*Task item*: From the line containing "Where should I" down to the final line of the entries below, quote every line verbatim. Exclude pictures.
______
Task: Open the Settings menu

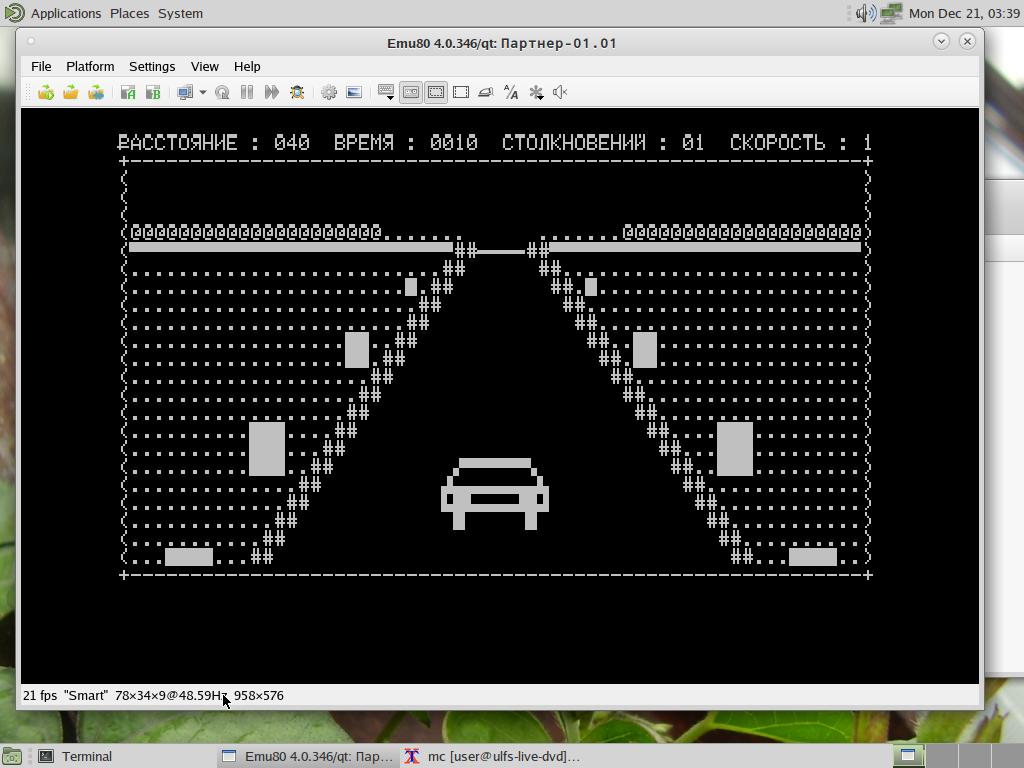Action: [152, 66]
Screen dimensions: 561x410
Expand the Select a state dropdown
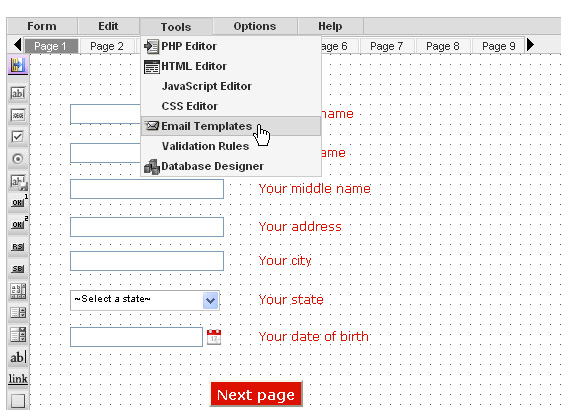(210, 300)
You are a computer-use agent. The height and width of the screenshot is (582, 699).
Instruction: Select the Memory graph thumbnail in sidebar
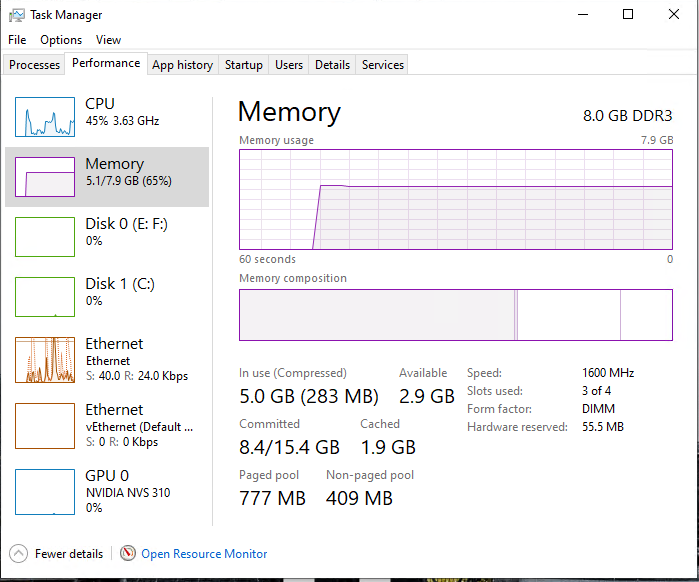tap(45, 176)
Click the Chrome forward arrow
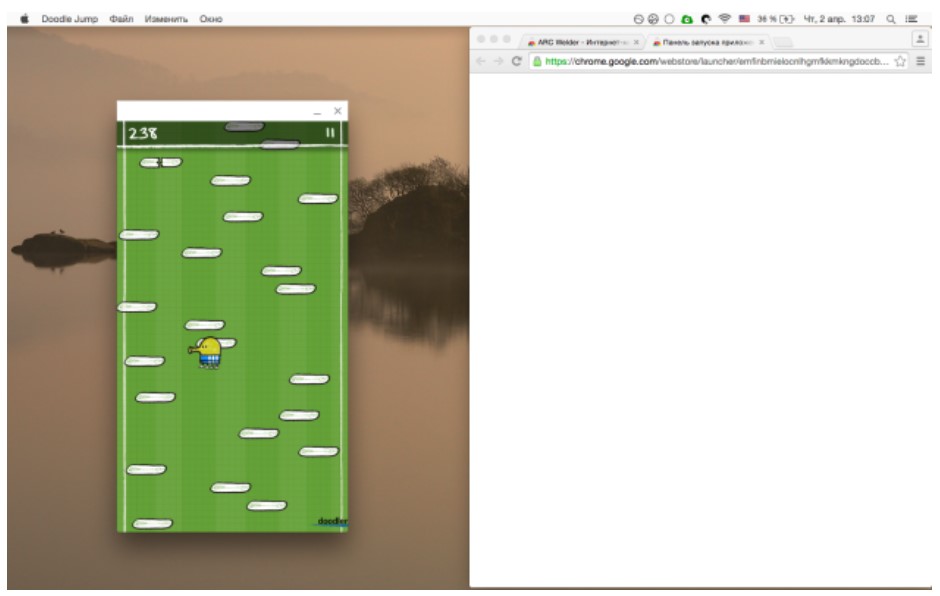940x596 pixels. point(499,61)
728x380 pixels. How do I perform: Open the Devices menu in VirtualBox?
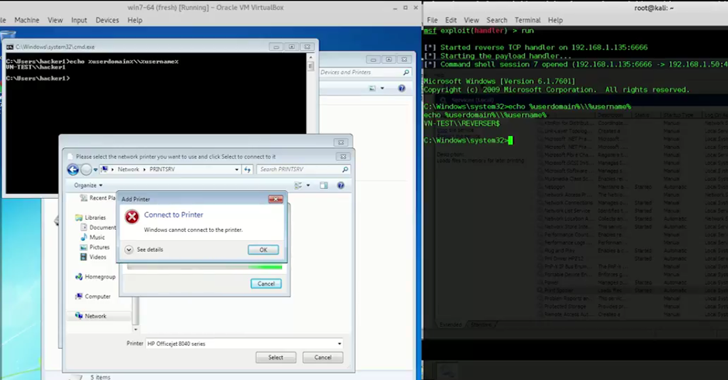107,20
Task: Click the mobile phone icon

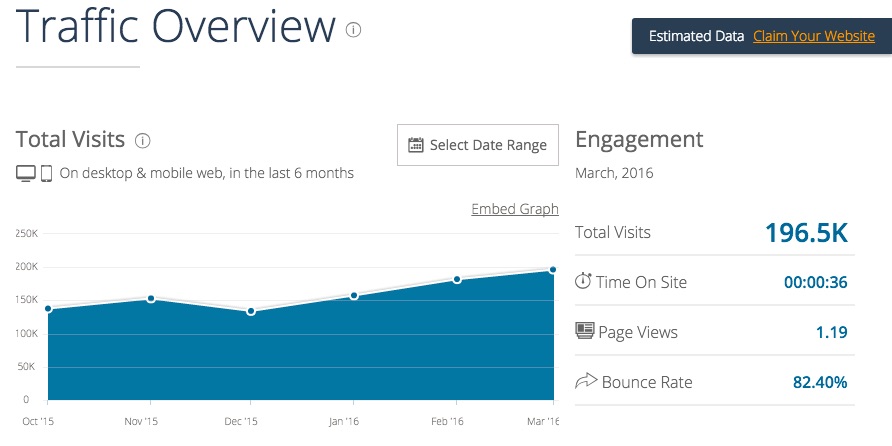Action: [x=47, y=174]
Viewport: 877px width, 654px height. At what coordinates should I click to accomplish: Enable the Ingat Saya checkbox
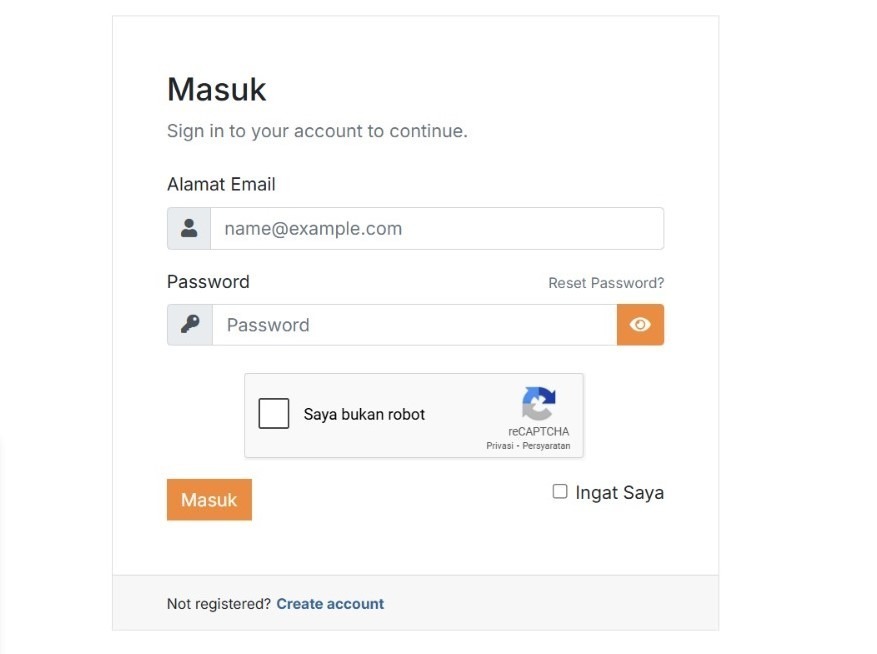pos(560,491)
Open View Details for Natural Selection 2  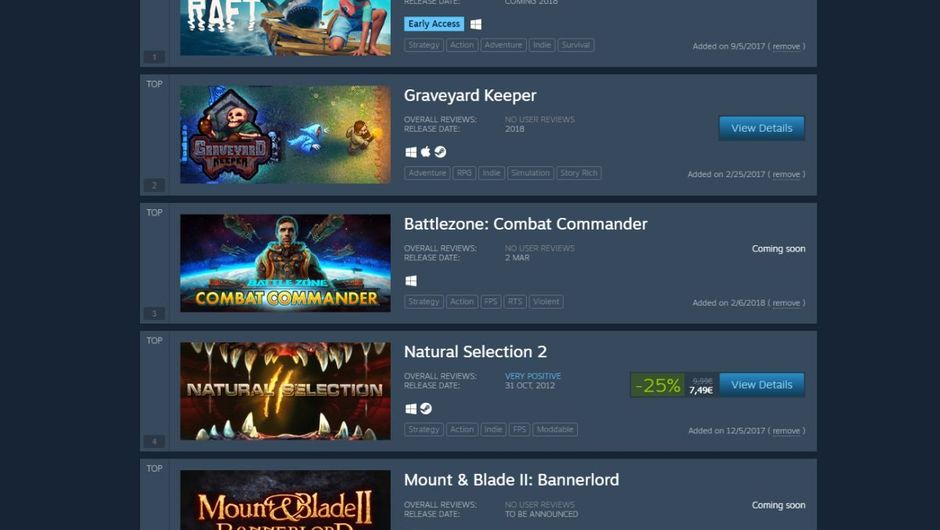click(x=761, y=385)

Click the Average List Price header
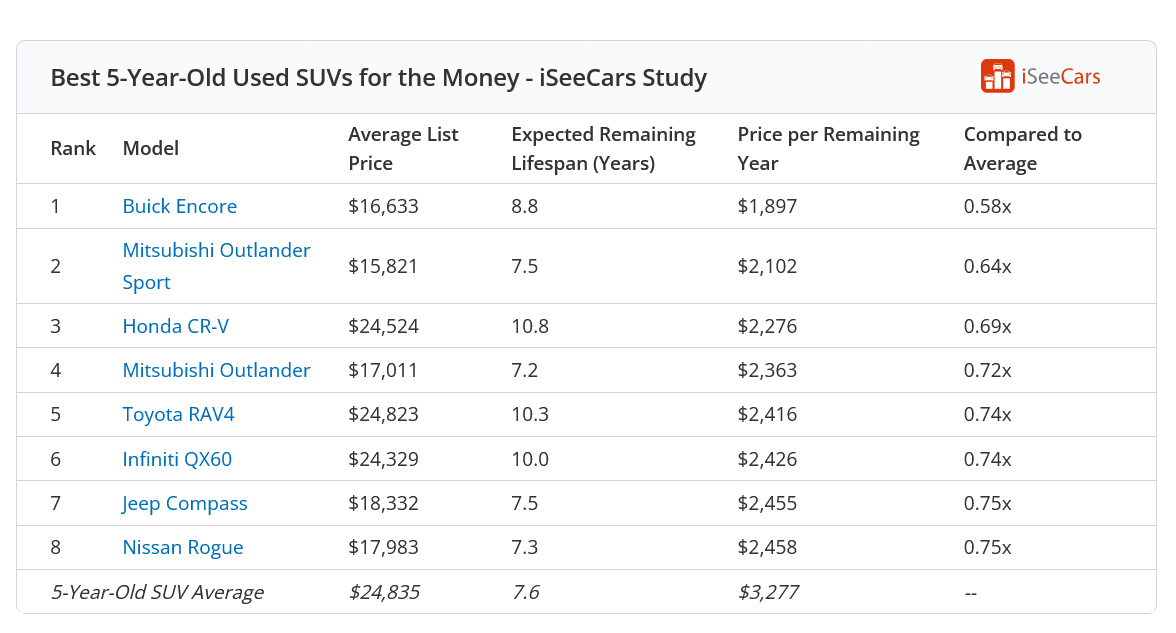pos(403,148)
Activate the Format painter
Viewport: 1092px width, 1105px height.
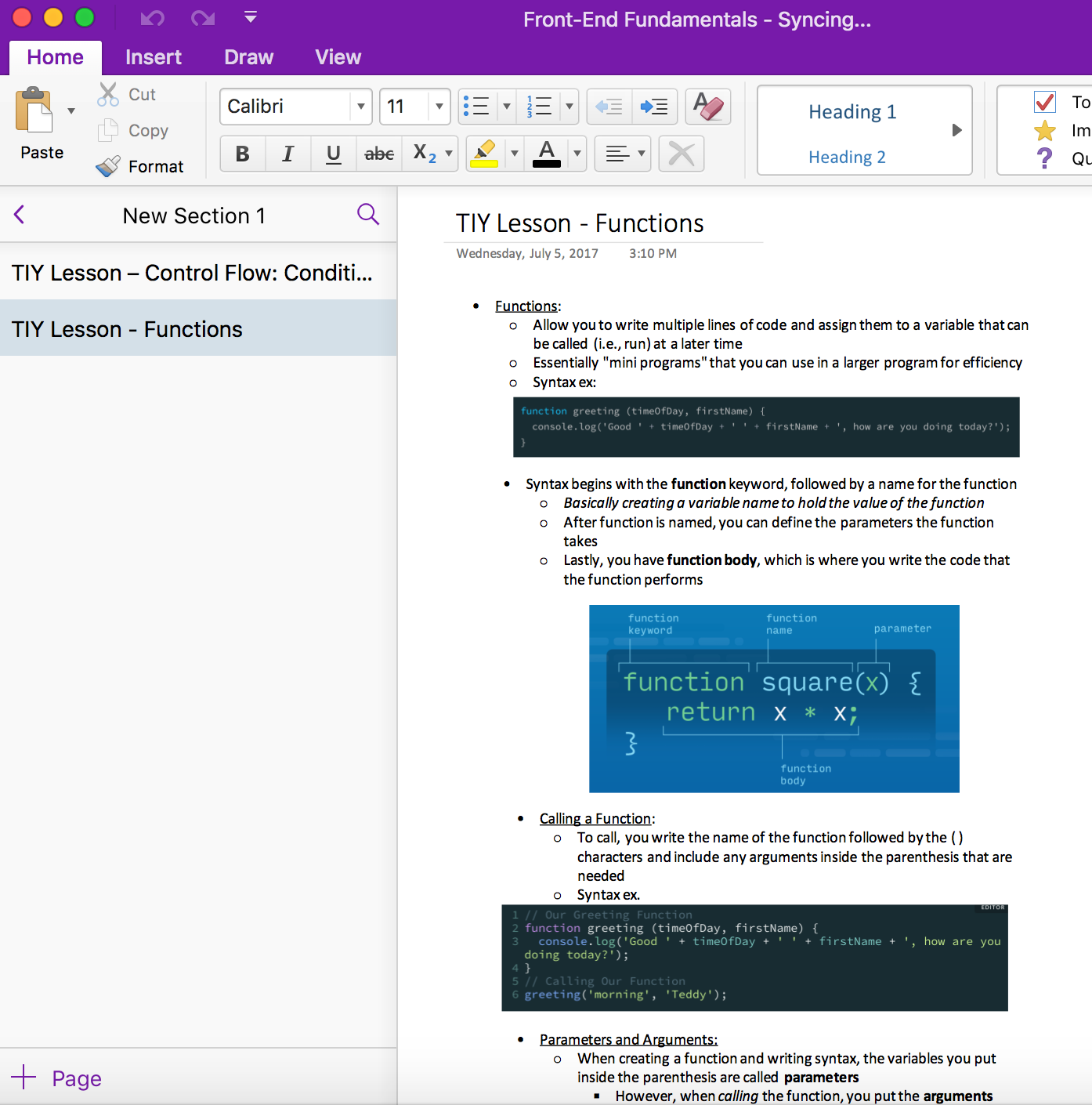coord(108,165)
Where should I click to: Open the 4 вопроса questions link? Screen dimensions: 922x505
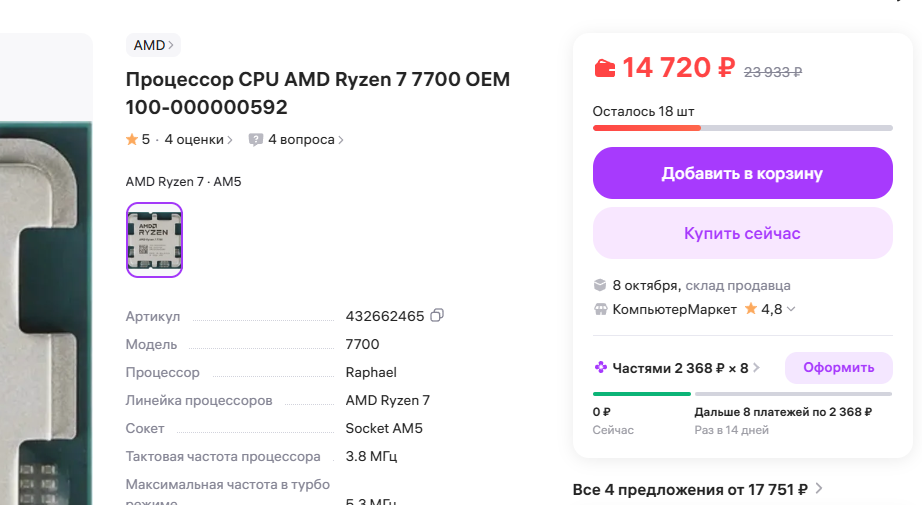301,140
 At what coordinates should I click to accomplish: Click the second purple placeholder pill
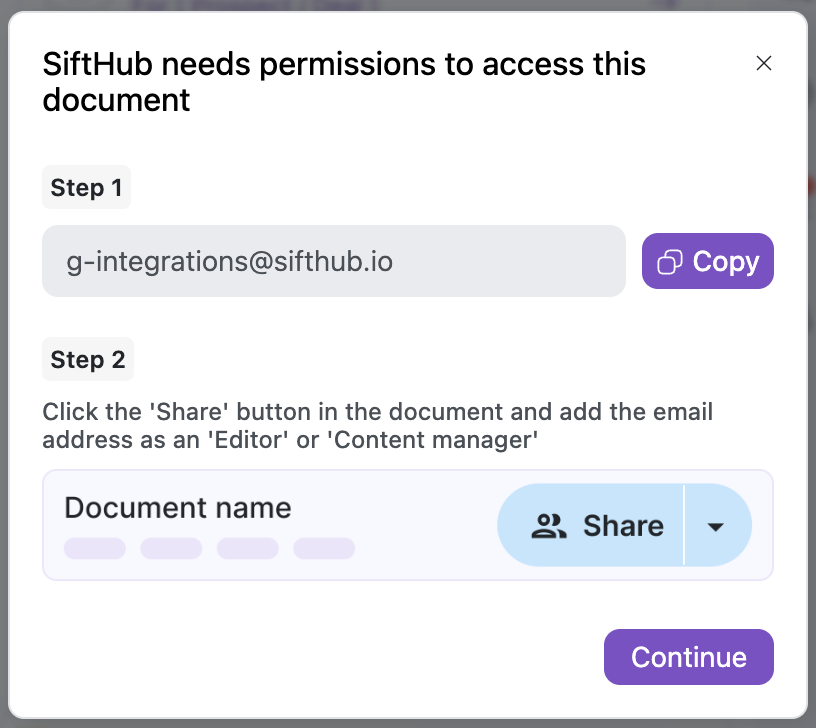click(171, 548)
______
*Result of the task*:
Where should I click to: Open the 4 вопроса questions link? Screen dimensions: 922x505
301,140
 At what coordinates should I click to accomplish: Click the second purple placeholder pill
click(171, 548)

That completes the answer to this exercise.